=== The problem ===
Report each line below that carries the word "arrow".

=== Dataset records ===
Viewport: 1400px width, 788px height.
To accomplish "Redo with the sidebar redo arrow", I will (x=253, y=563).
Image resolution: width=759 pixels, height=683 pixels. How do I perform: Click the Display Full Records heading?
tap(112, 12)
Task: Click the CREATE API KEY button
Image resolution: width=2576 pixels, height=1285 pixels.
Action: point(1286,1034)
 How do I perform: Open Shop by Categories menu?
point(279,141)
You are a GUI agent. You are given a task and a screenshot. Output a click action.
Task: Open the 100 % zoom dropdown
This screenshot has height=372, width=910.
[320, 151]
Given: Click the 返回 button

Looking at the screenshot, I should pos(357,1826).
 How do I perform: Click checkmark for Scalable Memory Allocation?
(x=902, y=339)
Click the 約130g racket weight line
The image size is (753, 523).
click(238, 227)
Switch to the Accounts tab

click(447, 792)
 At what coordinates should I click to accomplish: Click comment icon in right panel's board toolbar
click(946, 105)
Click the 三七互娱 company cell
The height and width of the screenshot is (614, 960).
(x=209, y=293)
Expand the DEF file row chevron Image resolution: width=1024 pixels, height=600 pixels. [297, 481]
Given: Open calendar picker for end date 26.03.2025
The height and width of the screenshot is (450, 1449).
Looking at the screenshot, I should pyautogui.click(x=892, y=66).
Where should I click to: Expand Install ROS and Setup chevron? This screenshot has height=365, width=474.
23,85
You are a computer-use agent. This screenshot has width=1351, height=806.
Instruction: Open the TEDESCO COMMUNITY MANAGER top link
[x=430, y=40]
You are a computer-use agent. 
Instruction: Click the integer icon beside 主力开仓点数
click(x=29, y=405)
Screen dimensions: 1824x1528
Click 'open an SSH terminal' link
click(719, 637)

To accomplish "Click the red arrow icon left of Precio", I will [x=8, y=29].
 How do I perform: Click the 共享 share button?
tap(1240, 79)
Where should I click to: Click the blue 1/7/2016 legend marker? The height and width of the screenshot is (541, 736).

=== Solution to this exercise ===
To accomplish "Redo with the sidebar redo arrow", I will (x=253, y=563).
To accomplish "Click the red arrow icon left of Precio", I will [x=8, y=29].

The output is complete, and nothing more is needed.